In an related manner you could add the fear by neoconservatism's critics of being tagged with labels (isolationist, racist, anti-semitic, anti-American, etc.) from the neocons.
"Man has a natural aptitude for virtue; but the perfection of virtue must be acquired by man by means of some kind of training. ... Now it is difficult to see how man could suffice for himself in the matter of this training: since the perfection of virtue consists chiefly in withdrawing man from undue pleasures, to which above all man is inclined, and especially the young, who are more capable of being trained. Consequently a man needs to receive this training from another, whereby to arrive at the perfection of virtue. And as to those young people who are inclined to acts of virtue, by their good natural disposition, or by custom, or rather by the gift of God, paternal training suffices, which is by admonitions.
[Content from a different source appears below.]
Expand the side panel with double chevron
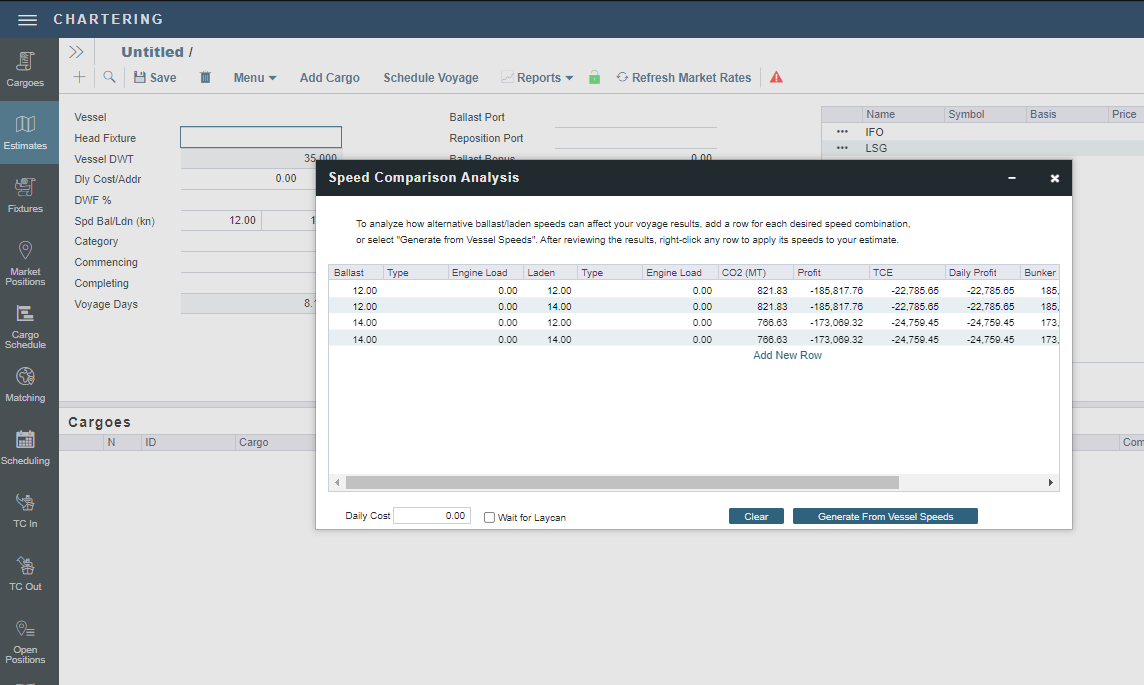76,52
But since some are found to be depraved, and prone to vice, and not easily amenable to words, it was necessary for such to be restrained from evil by force and fear, in order that, at least, they might desist from evil-doing, and leave others in peace, and that they themselves, by being habituated in this way, might be brought to do willingly what hitherto they did from fear, and thus become virtuous. Now this kind of training, which compels through fear of punishment, is the discipline of laws. Therefore in order that man might have peace and virtue, it was necessary for laws to be framed...."
--Aquinas, Summa Theologica, Q95,a1.
"at least, they might desist from evil-doing, and leave others in peace,"
There is the personal safety argument. Thomas doesn't bring up the eye for an eye impulse here.